Problem description
Reproduce exactly the lines from the one containing "Equipment (579, 218)" through the last line of the records below, both included, and nothing else.

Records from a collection
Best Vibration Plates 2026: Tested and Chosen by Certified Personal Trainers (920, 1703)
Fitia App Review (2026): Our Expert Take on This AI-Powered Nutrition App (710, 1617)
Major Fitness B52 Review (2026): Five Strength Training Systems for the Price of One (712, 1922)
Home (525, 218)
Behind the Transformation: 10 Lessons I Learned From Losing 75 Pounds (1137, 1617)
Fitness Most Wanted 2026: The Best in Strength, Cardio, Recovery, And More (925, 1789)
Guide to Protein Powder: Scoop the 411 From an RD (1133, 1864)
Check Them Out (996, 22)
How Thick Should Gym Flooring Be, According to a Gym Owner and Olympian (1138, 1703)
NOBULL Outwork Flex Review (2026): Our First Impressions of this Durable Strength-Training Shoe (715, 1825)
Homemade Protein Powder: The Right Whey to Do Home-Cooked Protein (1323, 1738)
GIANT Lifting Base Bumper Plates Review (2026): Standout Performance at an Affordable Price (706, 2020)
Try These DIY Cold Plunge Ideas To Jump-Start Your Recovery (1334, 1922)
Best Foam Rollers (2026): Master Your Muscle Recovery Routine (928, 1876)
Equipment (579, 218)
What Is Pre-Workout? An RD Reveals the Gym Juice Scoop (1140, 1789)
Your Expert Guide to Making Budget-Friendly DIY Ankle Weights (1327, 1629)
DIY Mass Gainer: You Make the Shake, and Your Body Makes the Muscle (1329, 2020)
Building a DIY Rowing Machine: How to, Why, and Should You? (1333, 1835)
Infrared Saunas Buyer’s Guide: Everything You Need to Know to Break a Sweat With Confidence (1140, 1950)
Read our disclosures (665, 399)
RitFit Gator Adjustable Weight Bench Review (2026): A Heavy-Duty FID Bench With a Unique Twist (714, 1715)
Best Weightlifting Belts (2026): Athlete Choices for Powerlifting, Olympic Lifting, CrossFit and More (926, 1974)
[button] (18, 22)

Output below
Equipment (579, 218)
What Is Pre-Workout? An RD Reveals the Gym Juice Scoop (1140, 1789)
Your Expert Guide to Making Budget-Friendly DIY Ankle Weights (1327, 1629)
DIY Mass Gainer: You Make the Shake, and Your Body Makes the Muscle (1329, 2020)
Building a DIY Rowing Machine: How to, Why, and Should You? (1333, 1835)
Infrared Saunas Buyer’s Guide: Everything You Need to Know to Break a Sweat With Confidence (1140, 1950)
Read our disclosures (665, 399)
RitFit Gator Adjustable Weight Bench Review (2026): A Heavy-Duty FID Bench With a Unique Twist (714, 1715)
Best Weightlifting Belts (2026): Athlete Choices for Powerlifting, Olympic Lifting, CrossFit and More (926, 1974)
[button] (18, 22)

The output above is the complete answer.